* WORK INSTRUCTION:
Set down, word for word, the line with "Open the gear settings icon in HSL dialog" and the lines after it through the final line of the data below, without pictures.

* DATA SUPPLIED:
▬▬▬▬▬▬

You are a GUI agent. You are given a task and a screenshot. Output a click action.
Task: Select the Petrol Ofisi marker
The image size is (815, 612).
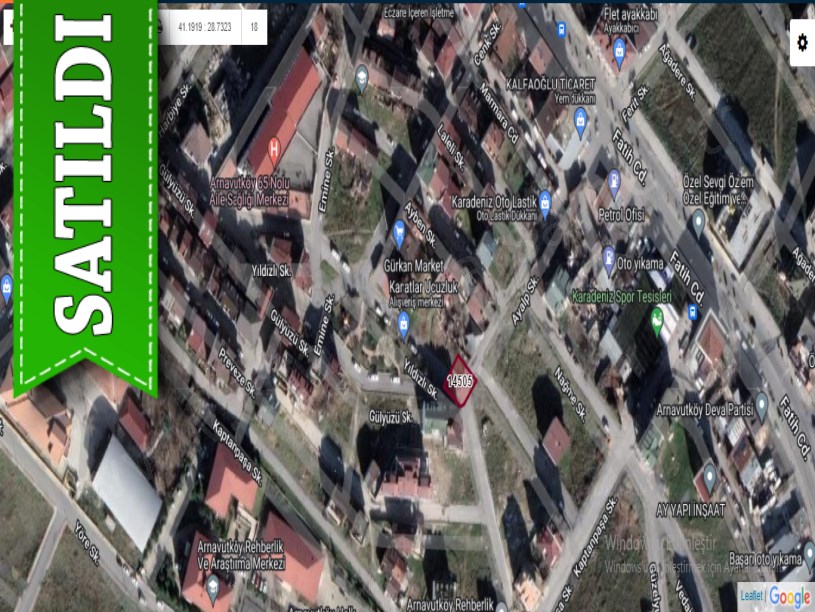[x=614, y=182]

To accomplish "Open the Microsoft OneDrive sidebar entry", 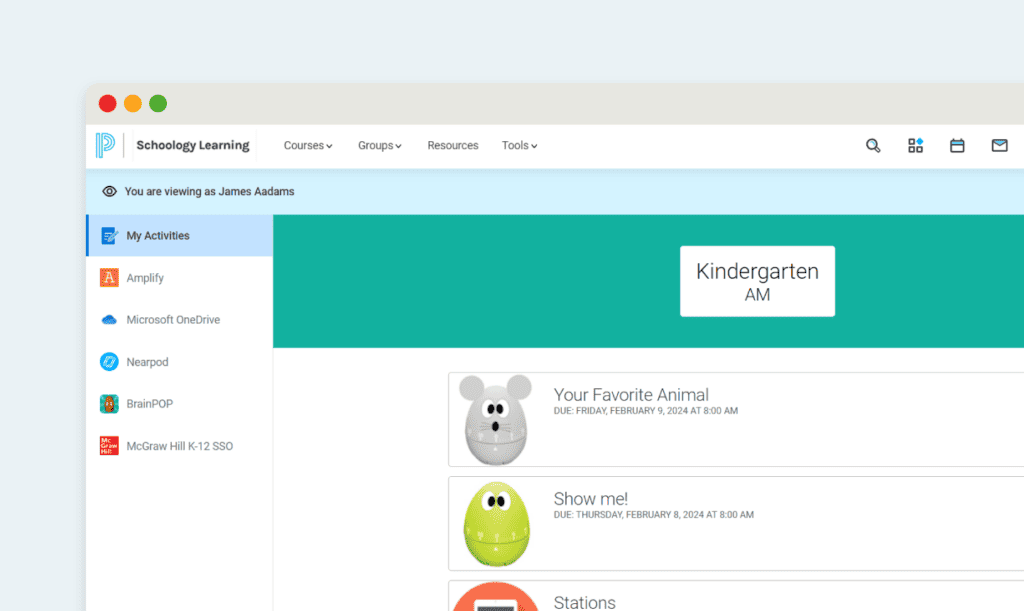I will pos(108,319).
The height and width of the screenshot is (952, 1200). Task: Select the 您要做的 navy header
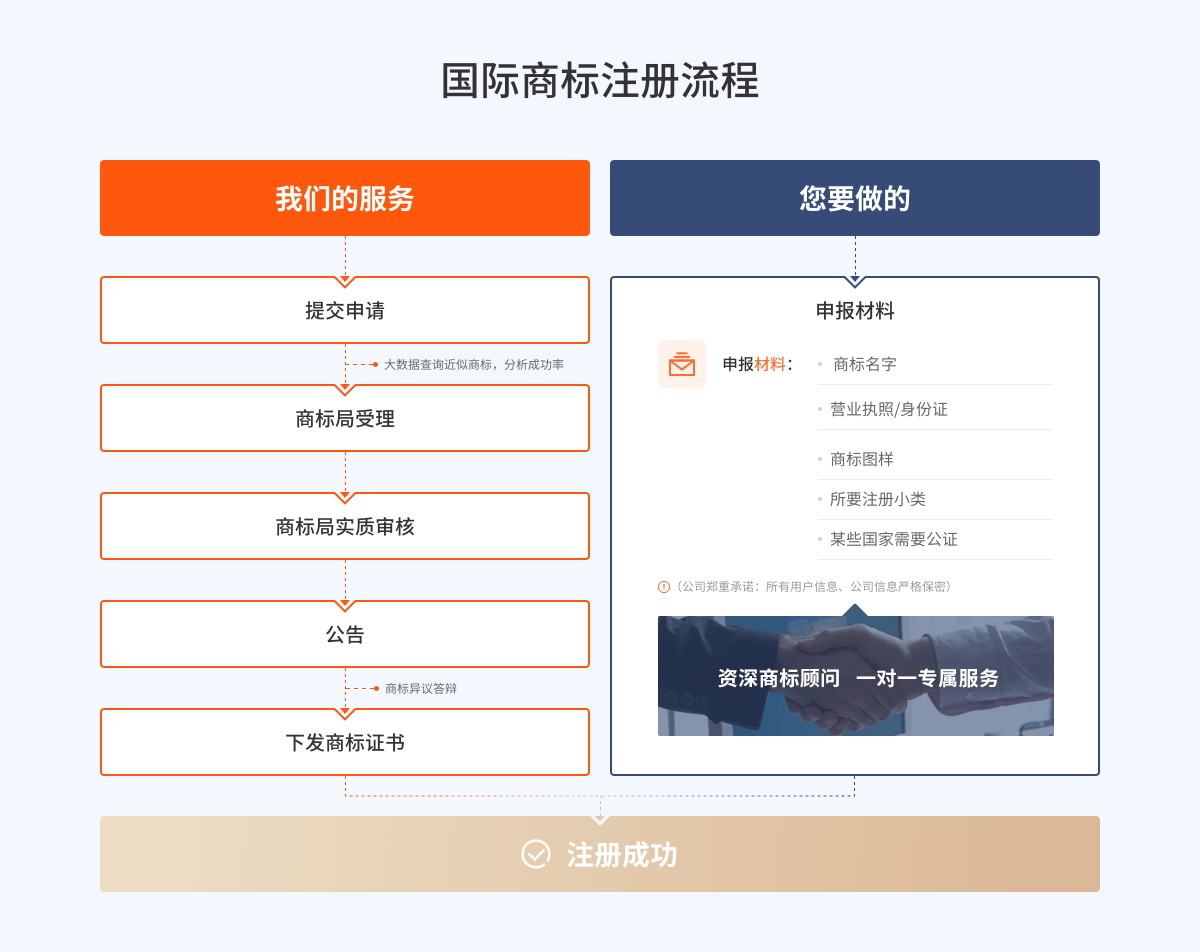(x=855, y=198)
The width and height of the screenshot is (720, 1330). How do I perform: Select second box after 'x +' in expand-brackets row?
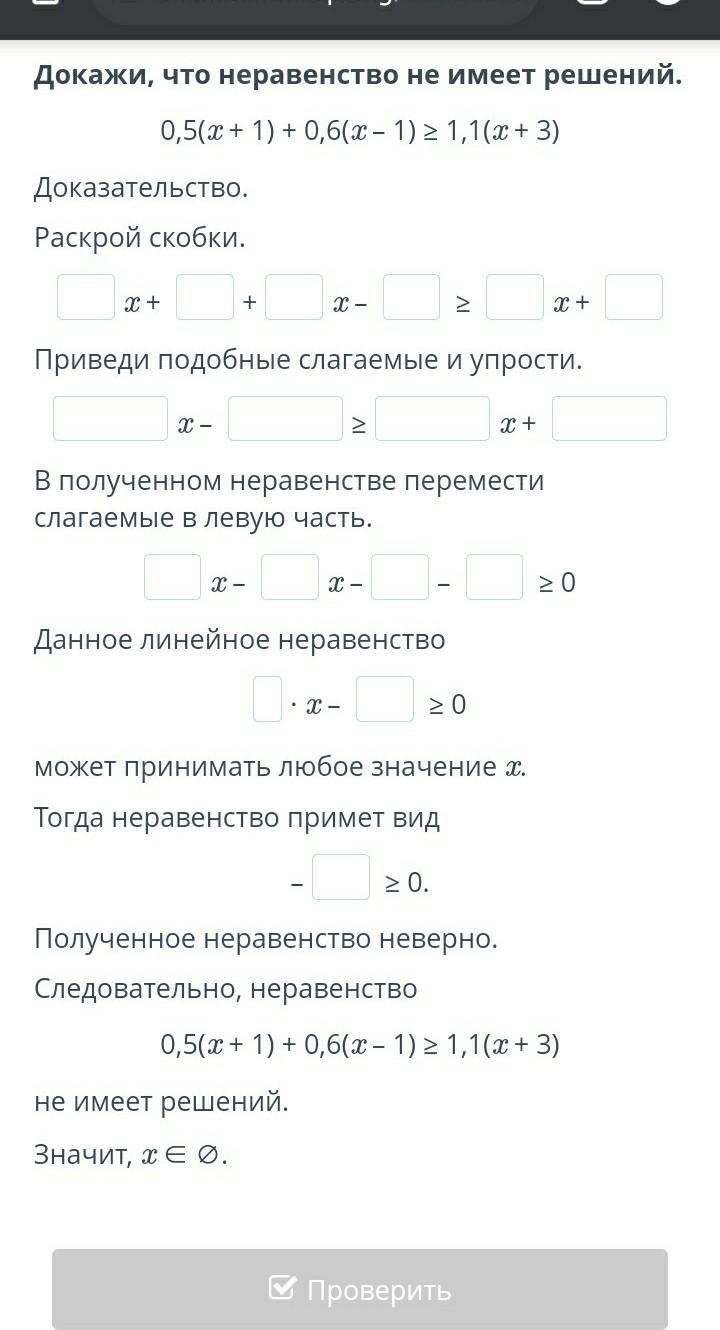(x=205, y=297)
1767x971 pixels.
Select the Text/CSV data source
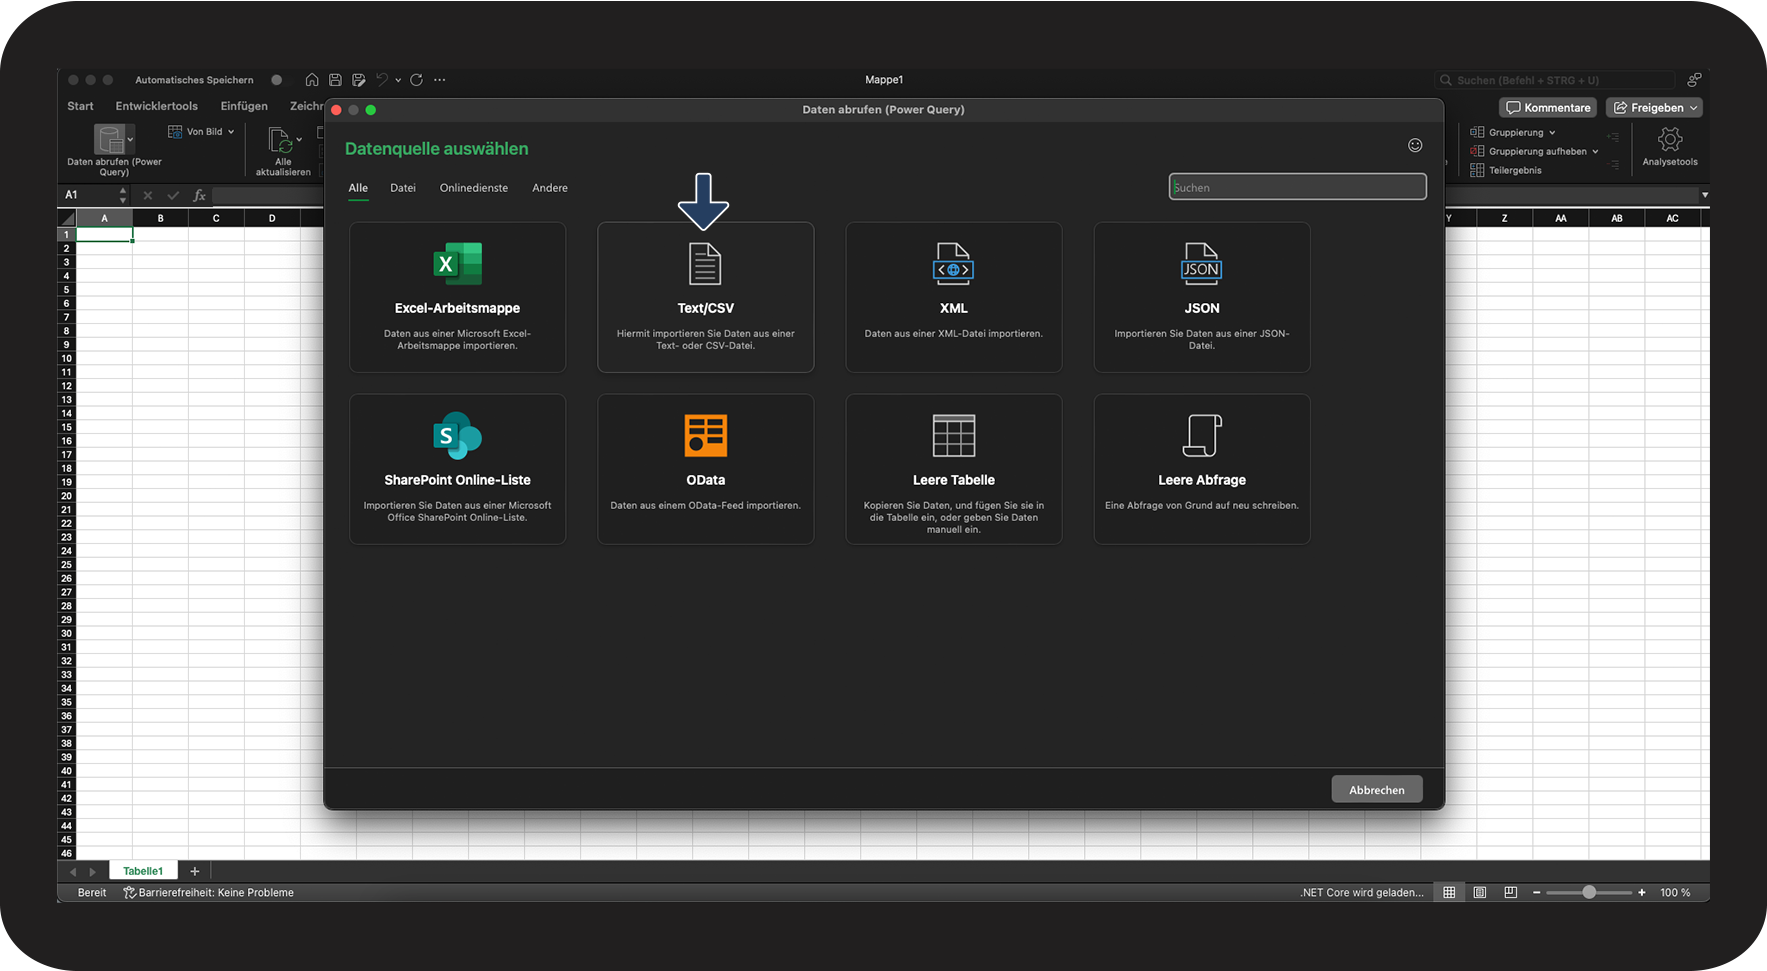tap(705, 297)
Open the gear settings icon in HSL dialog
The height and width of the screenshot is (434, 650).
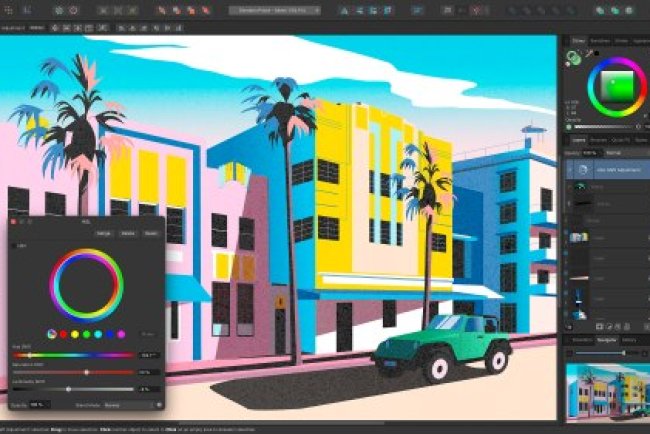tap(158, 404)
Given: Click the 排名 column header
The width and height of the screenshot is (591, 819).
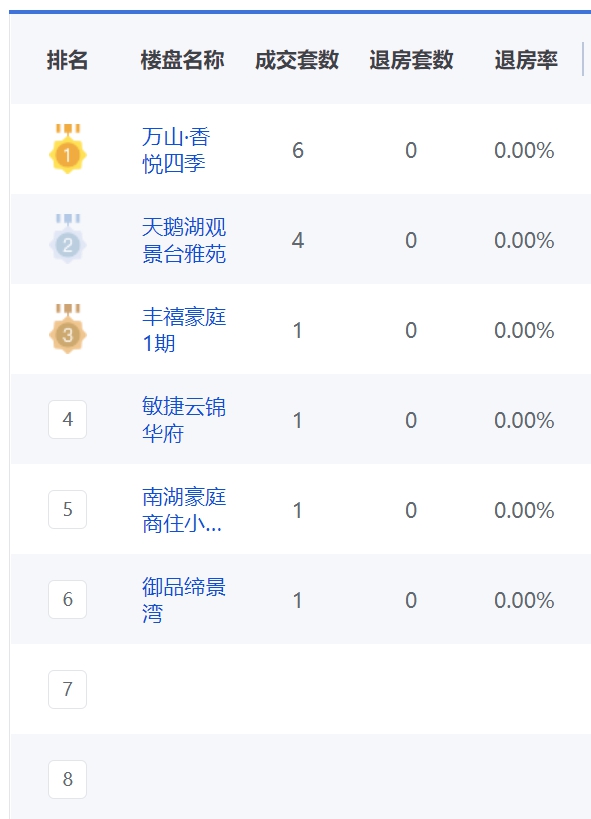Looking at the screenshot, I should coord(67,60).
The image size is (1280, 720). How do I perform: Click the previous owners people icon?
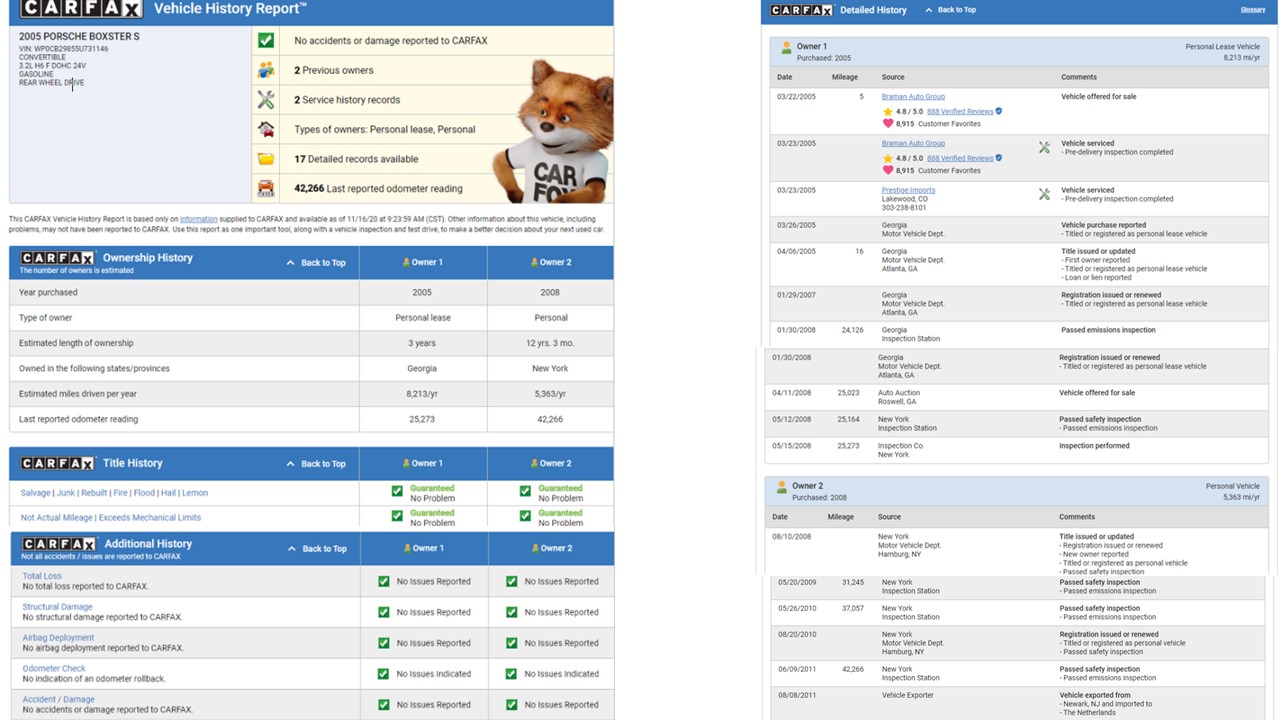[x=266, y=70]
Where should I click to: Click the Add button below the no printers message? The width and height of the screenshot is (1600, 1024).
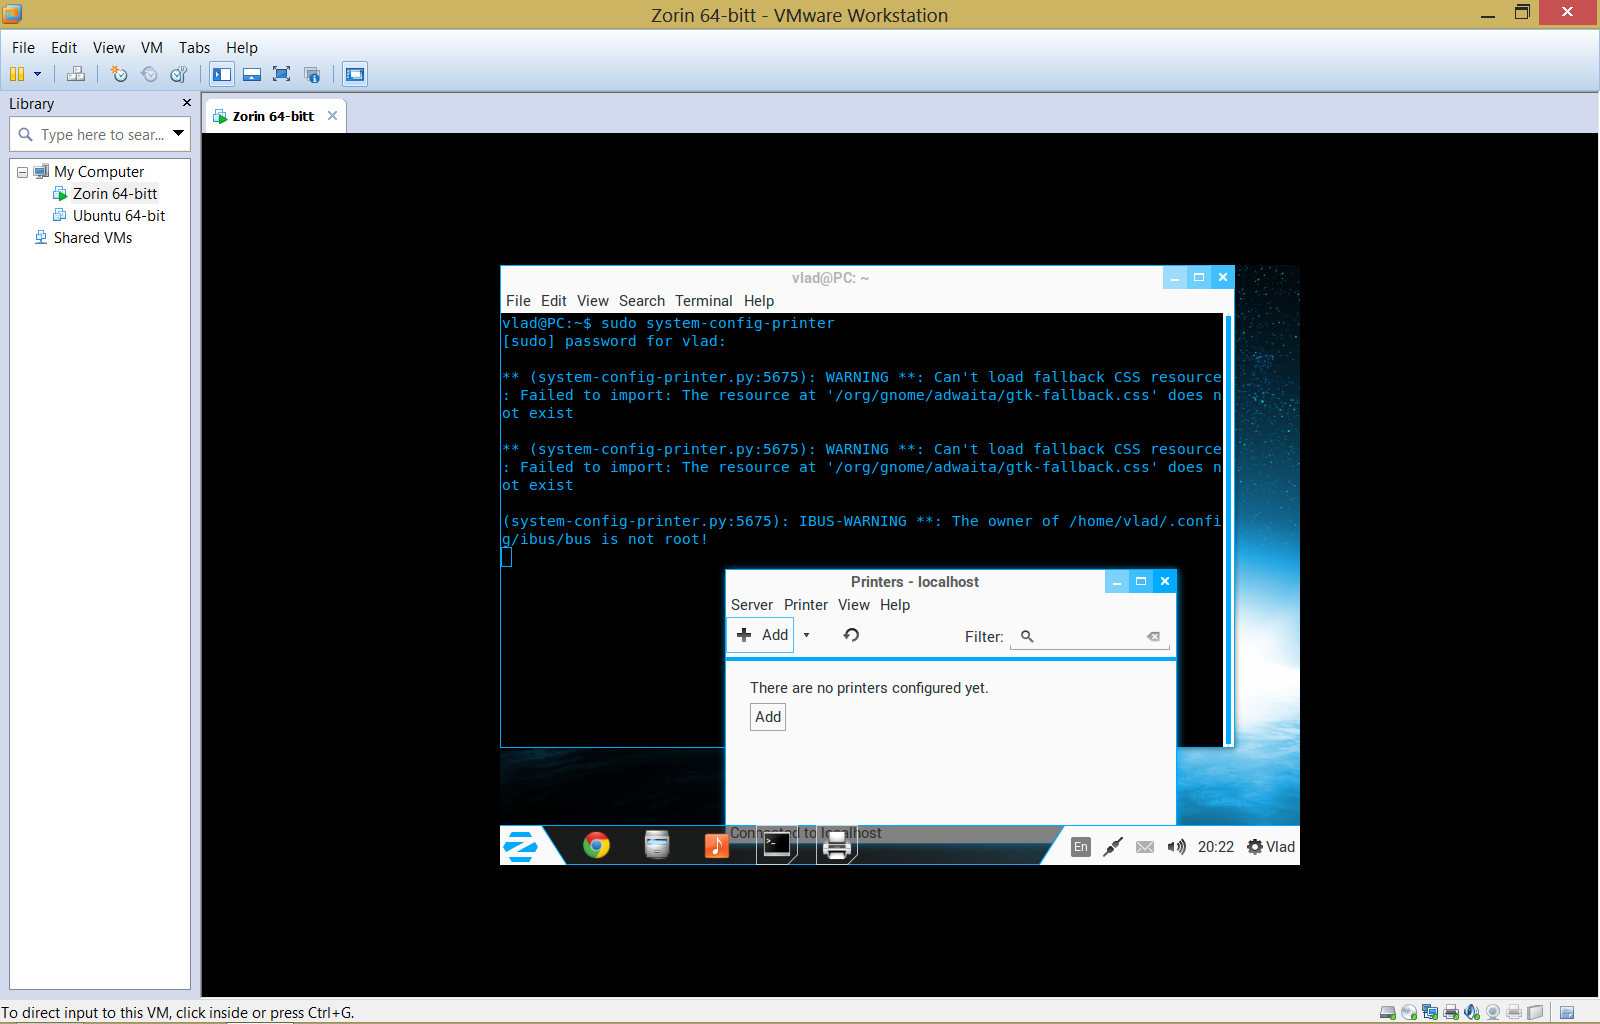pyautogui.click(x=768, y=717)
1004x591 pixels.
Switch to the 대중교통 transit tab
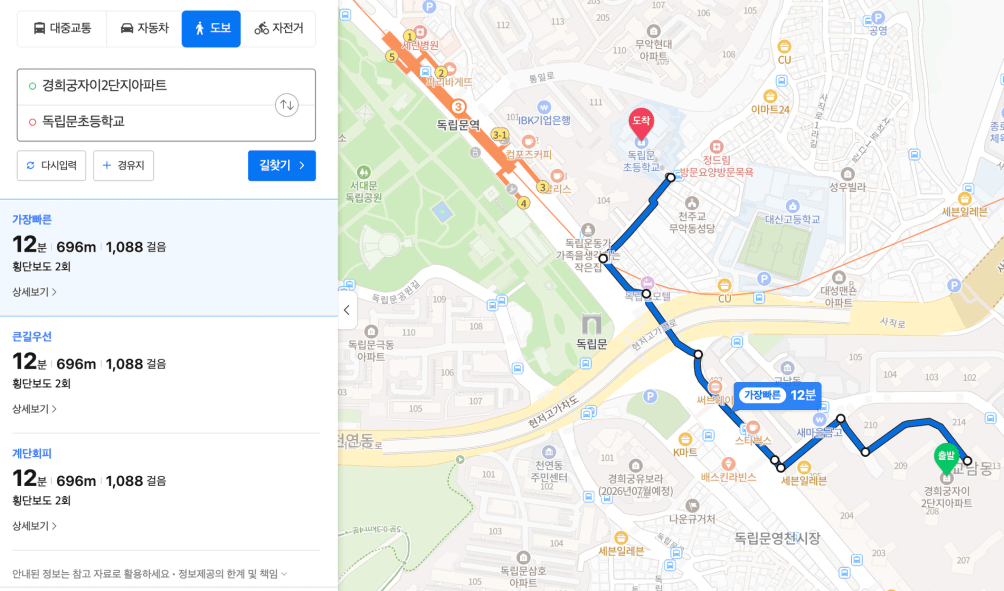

▬▬▬▬▬▬

* SOLVED PROBLEM:
Open the gear settings icon in HSL dialog
The height and width of the screenshot is (434, 650).
tap(158, 404)
Given: Click the 排名 column header
The width and height of the screenshot is (591, 819).
Looking at the screenshot, I should coord(67,60).
The image size is (1280, 720). How do I perform: Click the previous owners people icon?
[x=266, y=70]
Where should I click to: Click the Add button below the no printers message? The width and height of the screenshot is (1600, 1024).
pyautogui.click(x=768, y=717)
1004x591 pixels.
Switch to the 대중교통 transit tab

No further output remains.